[[ MATERIAL PROVIDED open ]]

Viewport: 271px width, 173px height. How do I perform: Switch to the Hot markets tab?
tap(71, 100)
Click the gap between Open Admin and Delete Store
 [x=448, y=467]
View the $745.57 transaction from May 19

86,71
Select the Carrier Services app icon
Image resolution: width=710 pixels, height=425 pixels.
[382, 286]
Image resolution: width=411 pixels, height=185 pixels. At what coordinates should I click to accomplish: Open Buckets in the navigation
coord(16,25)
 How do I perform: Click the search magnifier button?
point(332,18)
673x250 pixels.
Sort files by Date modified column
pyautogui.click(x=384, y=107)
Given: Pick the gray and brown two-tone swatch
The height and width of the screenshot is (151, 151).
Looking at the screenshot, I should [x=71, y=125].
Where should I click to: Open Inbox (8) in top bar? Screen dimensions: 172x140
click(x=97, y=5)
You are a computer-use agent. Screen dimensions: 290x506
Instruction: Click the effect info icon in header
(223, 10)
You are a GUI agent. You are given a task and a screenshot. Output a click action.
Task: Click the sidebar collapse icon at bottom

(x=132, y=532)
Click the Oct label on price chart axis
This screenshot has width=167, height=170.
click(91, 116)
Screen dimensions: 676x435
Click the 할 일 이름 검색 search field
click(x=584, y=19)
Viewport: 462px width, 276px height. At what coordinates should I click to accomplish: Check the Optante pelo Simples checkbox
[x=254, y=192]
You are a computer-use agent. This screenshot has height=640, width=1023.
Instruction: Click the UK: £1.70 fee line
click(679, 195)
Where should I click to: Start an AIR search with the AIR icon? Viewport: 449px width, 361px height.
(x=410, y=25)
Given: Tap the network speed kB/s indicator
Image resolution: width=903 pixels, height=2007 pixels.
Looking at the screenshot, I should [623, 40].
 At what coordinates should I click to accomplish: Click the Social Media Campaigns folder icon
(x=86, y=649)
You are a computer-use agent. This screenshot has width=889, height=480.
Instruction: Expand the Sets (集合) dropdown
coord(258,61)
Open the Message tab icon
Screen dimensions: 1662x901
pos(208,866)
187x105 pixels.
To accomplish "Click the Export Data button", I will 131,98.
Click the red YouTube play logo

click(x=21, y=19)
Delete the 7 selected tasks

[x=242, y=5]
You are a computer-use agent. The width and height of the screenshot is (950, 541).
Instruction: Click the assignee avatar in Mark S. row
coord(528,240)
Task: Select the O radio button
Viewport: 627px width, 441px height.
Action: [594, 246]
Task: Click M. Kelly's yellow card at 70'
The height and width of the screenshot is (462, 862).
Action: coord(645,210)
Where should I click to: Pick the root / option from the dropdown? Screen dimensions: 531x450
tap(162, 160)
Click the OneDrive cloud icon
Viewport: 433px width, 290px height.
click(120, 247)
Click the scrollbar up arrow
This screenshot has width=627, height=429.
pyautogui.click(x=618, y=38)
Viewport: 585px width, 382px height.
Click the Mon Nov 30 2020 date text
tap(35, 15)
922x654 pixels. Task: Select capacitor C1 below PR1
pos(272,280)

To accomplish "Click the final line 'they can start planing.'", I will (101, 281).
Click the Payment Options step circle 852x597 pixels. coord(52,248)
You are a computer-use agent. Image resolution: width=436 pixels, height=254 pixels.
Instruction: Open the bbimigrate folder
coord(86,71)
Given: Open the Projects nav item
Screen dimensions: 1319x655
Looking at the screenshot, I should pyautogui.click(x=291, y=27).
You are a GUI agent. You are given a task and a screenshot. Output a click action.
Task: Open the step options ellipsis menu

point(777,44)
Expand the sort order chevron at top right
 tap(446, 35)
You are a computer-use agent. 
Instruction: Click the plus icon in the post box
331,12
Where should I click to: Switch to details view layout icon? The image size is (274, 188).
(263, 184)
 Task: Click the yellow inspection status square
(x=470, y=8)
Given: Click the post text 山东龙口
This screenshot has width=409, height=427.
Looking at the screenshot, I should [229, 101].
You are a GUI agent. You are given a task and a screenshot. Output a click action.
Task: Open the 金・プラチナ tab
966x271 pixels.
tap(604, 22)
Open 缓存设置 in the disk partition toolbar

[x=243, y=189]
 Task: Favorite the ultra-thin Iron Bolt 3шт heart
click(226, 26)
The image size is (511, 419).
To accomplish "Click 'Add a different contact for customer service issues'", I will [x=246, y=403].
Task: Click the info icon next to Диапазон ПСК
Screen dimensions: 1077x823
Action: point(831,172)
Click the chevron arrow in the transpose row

[[ MATERIAL PROVIDED closed ]]

§ **WORK INSTRUCTION**:
Using the records above, report each line that contains the word "computer" by copying it.

§ **OUTPUT FOR THIS EXERCISE**:
You are a computer-use agent. Screen dimensions: 290x506
You are a computer-use agent. This screenshot has height=640, width=1023.
You are a computer-use agent. This screenshot has width=889, height=480.
You are a computer-use agent. The width and height of the screenshot is (950, 541).
You are a computer-use agent. Image resolution: width=436 pixels, height=254 pixels.
You are a computer-use agent. 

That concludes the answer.